Cette écrasante beauté que Jean-Pierre Velly admirait dans les musées italiens n’entravait pas sa création. Au contraire, elle la nourrissait. Elle amplifiait ses visions de « vanités » d’un monde menacé où des grappes de corps humains participaient à une sorte de symphonie « panique », une danse macabre au bord du gouffre. Ses gravures convoquent les monstres, brassent les corps, remuent notre mémoire. C’est le pathos de l’histoire de l’art, la « mémoire involontaire » dont parle Walter Benjamin qui défilent devant nos yeux dans une audacieuse relecture du passé, avec cette tentation jubilatoire de mettre en scène une chair parfois glorieuse souvent malmenée, pour réussir enfin son association à la splendeur d’un paysage romantique. Pour Velly, les formes n’existent qu’impures et l’on peut s’attendre sans cesse à ce qu’elles se transforment ou qu’elles se rejoignent. Ainsi Aby Warburg, à la fin du XIXème siècle avait compris que le «Laocoon » de la Grèce antique n’était pas étranger au rituel du serpent chez les indiens Hopi, et que les formes avaient leurs vies propres, indépendantes des catégories esthétiques de l’histoire de l’art officielle. Cette lutte à contre courant, cette recherche désespérée d’une unité perdue, Jean-Pierre Velly, lui aussi, par sa gravure, s’est attaché à les poursuivre.

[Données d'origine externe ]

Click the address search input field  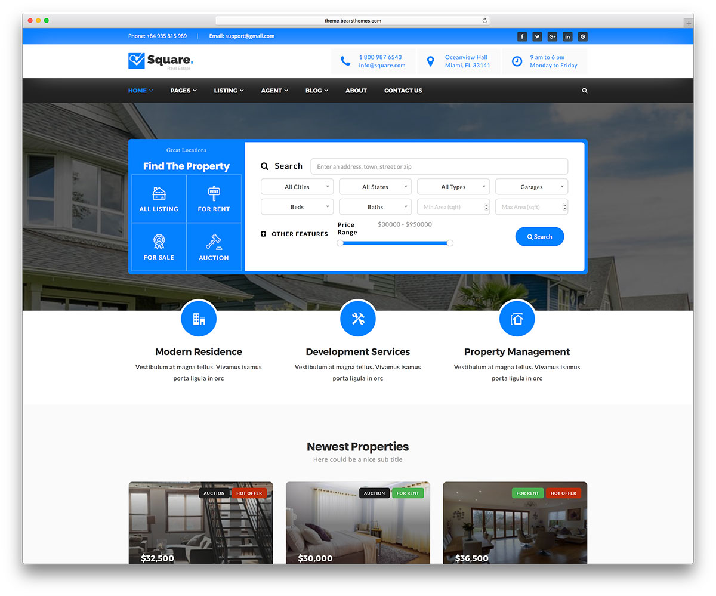[439, 166]
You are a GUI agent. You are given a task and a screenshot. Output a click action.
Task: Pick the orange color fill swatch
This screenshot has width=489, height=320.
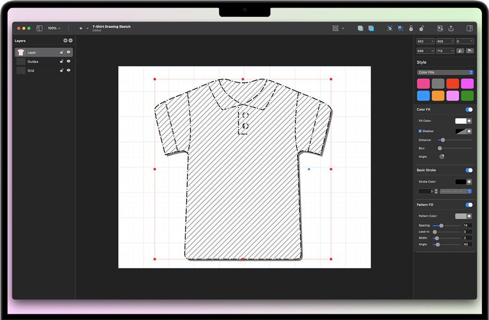tap(438, 96)
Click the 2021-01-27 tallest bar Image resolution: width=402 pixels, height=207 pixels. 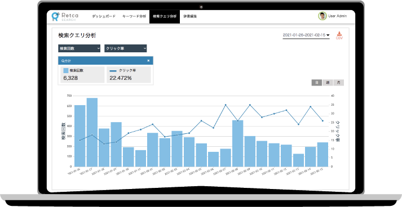pos(92,132)

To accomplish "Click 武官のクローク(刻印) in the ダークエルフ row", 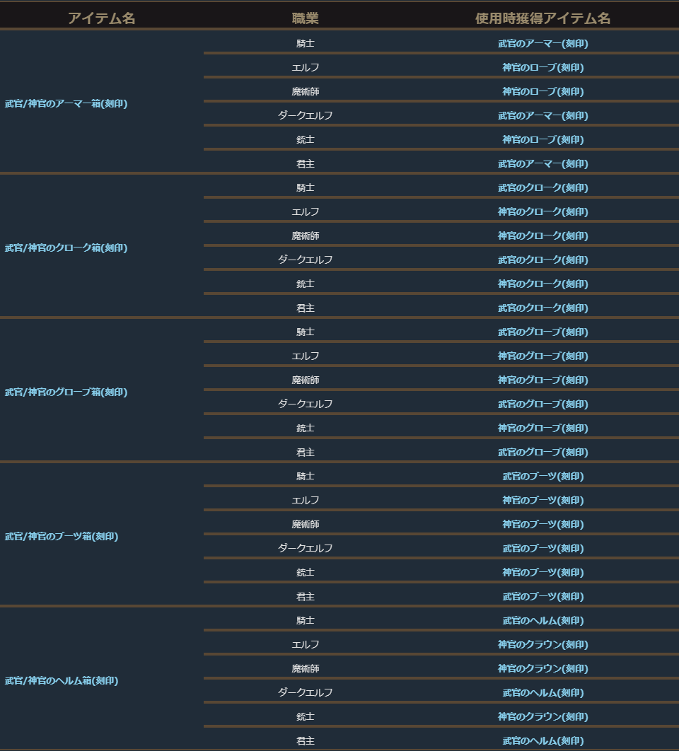I will coord(542,260).
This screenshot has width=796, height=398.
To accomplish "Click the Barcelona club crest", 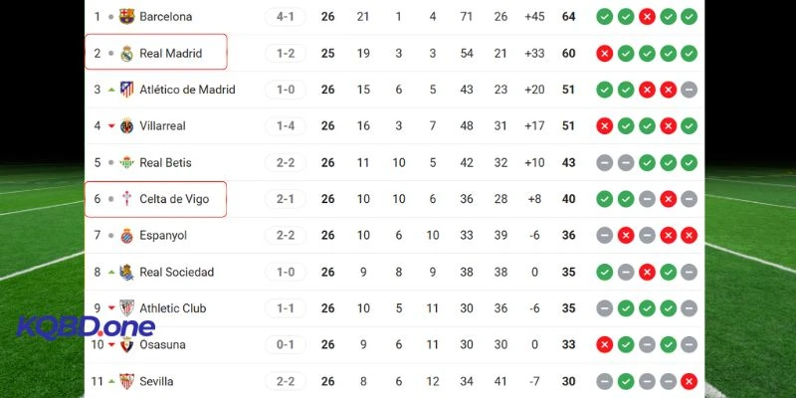I will click(x=126, y=17).
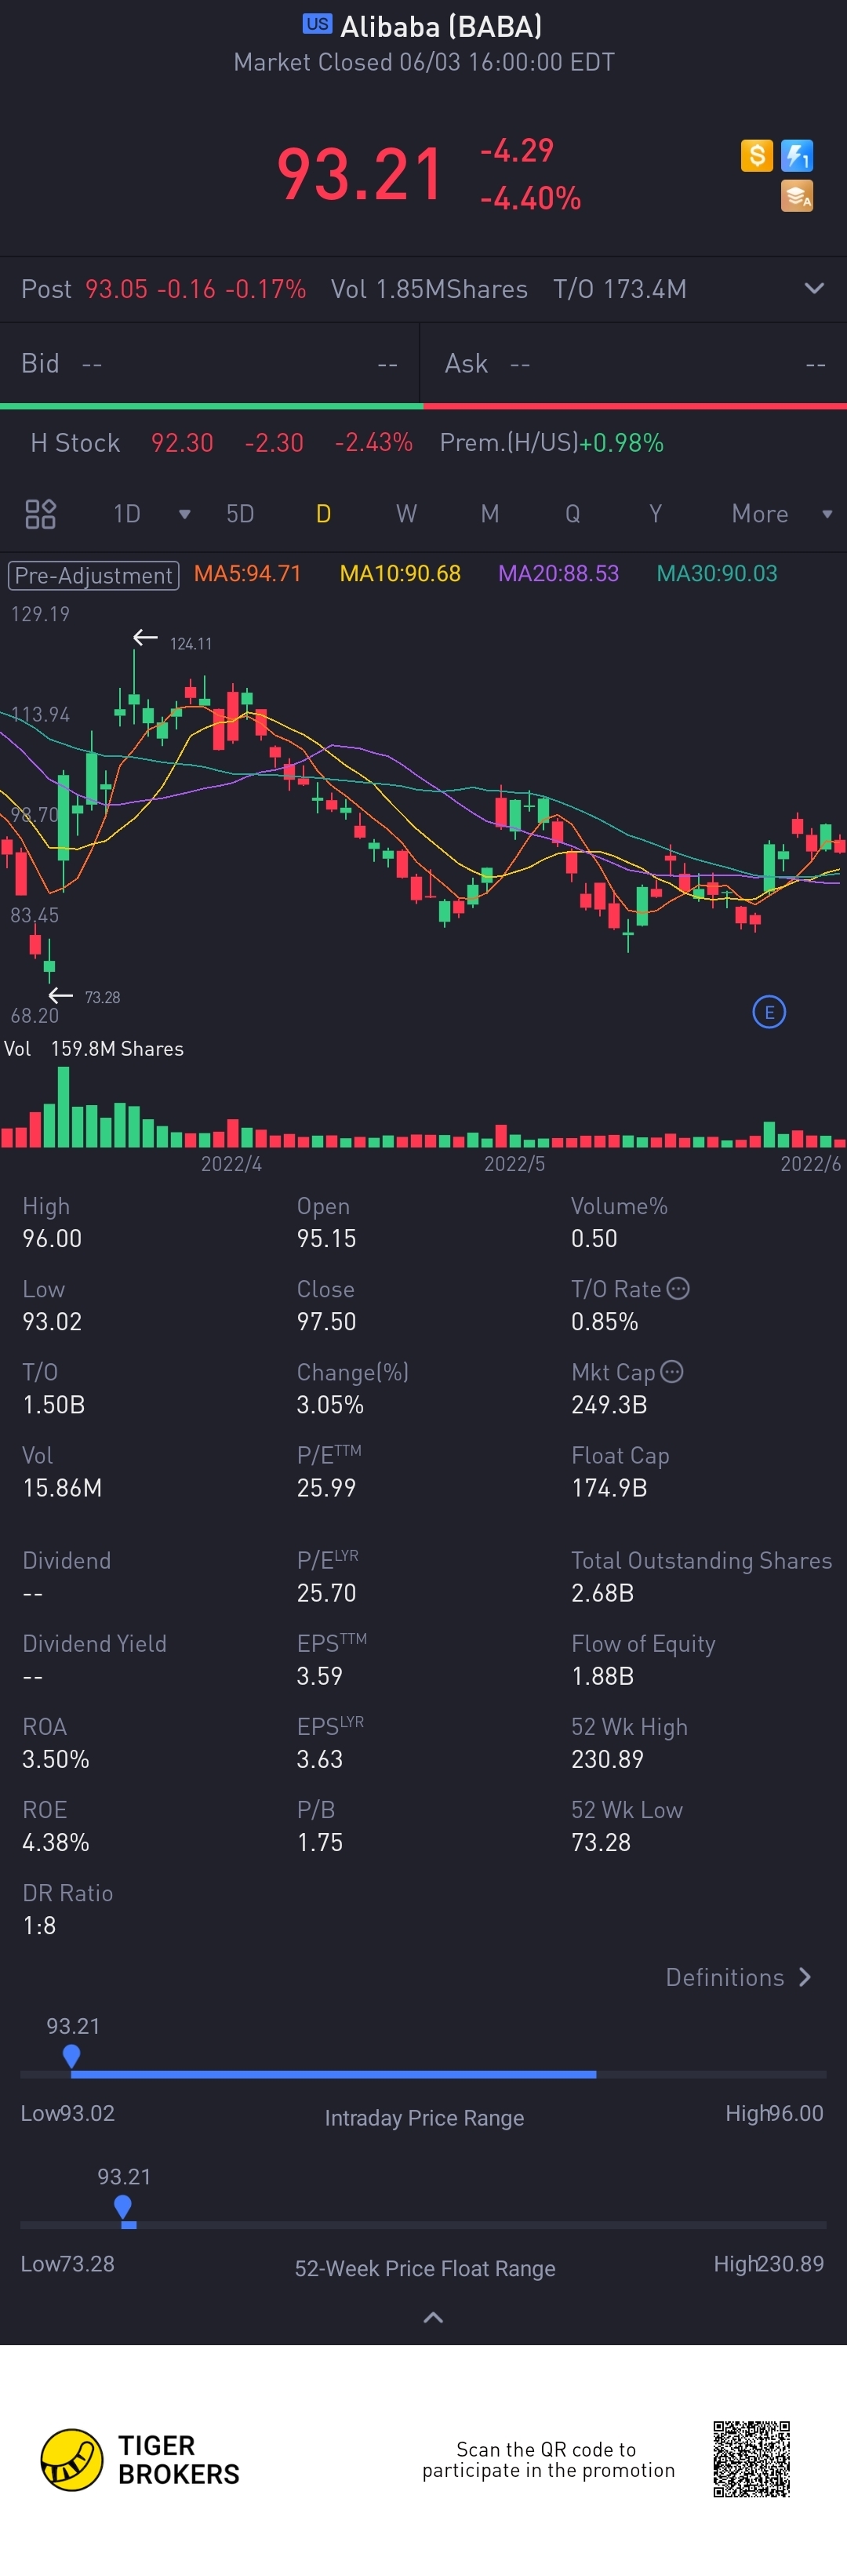The height and width of the screenshot is (2575, 847).
Task: Open the Definitions link
Action: click(x=739, y=1977)
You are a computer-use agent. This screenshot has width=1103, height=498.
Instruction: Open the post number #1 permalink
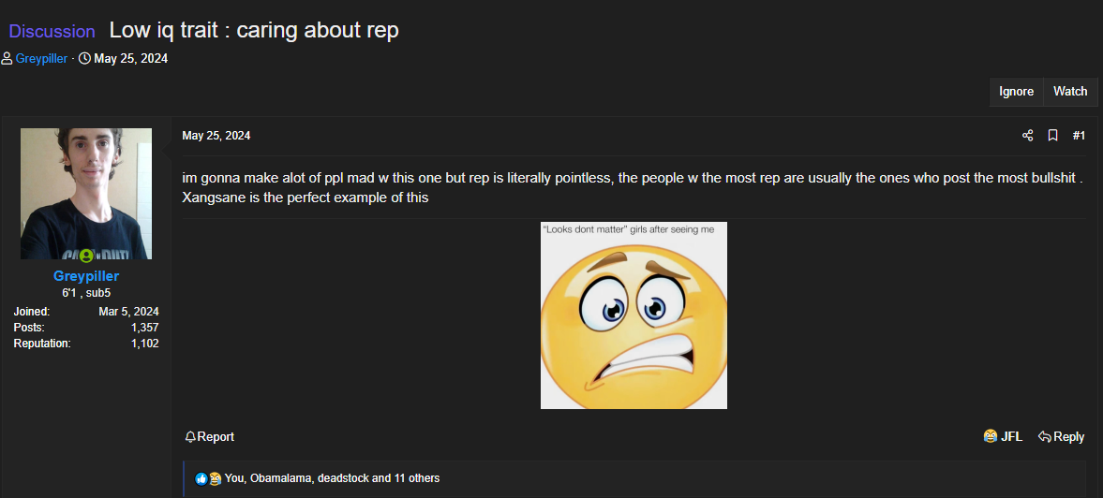pyautogui.click(x=1079, y=136)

À une époque où , en France, la peinture épuisée, désertée par l’image, n’en finissait plus de s’interroger sur elle-même, je trouvais chez Velly ce que j’attendais précisément du travail artistique: un maniérisme subversif et un anachronisme, pour le plaisir de l’oeil. Nul ne réussissait mieux que lui à maintenir la gravure dans une ivresse visionnaire, pour convoquer et fouiller jour après jour sur ses cuivres les formes pathétiques qui nous hantent depuis les origines, ces propositions glorieuses, inquiètes ou déchues de la forme humaine qui sont parvenues jusqu’à nous depuis l’antiquité, en passant par Dürer, Goya et Bacon. C’est dans cette continuité, mais par un foisonnement obsessionnel nouveau et une sorte de somptuosité baroque, que Velly a traduit l’abjection humaine, la crainte d’un retour à la barbarie et le sentiment de menace apocalyptique de notre époque.